*** Data Section Begins ***

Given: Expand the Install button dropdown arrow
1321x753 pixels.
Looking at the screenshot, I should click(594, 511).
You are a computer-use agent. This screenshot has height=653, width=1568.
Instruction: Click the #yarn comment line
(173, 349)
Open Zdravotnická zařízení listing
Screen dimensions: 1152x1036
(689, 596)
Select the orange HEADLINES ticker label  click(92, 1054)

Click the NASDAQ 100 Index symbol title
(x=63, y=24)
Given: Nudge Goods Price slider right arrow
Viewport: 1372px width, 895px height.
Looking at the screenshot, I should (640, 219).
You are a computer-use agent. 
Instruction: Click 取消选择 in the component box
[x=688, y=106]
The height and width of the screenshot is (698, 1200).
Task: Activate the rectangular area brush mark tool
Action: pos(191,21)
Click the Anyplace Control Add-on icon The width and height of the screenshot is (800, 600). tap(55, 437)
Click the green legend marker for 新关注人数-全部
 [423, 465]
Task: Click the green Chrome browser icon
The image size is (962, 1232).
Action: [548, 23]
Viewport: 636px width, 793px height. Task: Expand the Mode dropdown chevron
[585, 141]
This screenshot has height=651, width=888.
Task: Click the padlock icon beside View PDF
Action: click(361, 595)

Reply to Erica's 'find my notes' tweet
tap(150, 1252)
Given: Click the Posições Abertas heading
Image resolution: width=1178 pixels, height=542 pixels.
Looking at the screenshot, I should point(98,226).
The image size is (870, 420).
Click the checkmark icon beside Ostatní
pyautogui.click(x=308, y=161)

*** Data Section Ends ***

## Instructions for the task
From the data above, give every line again exactly as it appears.

## Written solution
Given: Expand the Install button dropdown arrow
1321x753 pixels.
Looking at the screenshot, I should click(594, 511).
You are a computer-use agent. This screenshot has height=653, width=1568.
Instruction: Click the #yarn comment line
(173, 349)
Open Zdravotnická zařízení listing
Screen dimensions: 1152x1036
(689, 596)
Select the orange HEADLINES ticker label  click(92, 1054)

Click the NASDAQ 100 Index symbol title
(x=63, y=24)
Given: Nudge Goods Price slider right arrow
Viewport: 1372px width, 895px height.
Looking at the screenshot, I should (640, 219).
You are a computer-use agent. 
Instruction: Click 取消选择 in the component box
[x=688, y=106]
The height and width of the screenshot is (698, 1200).
Task: Activate the rectangular area brush mark tool
Action: pos(191,21)
Click the Anyplace Control Add-on icon The width and height of the screenshot is (800, 600). tap(55, 437)
Click the green legend marker for 新关注人数-全部
 [423, 465]
Task: Click the green Chrome browser icon
The image size is (962, 1232).
Action: [548, 23]
Viewport: 636px width, 793px height. Task: Expand the Mode dropdown chevron
[585, 141]
This screenshot has height=651, width=888.
Task: Click the padlock icon beside View PDF
Action: click(361, 595)

Reply to Erica's 'find my notes' tweet
tap(150, 1252)
Given: Click the Posições Abertas heading
Image resolution: width=1178 pixels, height=542 pixels.
Looking at the screenshot, I should point(98,226).
The image size is (870, 420).
Click the checkmark icon beside Ostatní
pyautogui.click(x=308, y=161)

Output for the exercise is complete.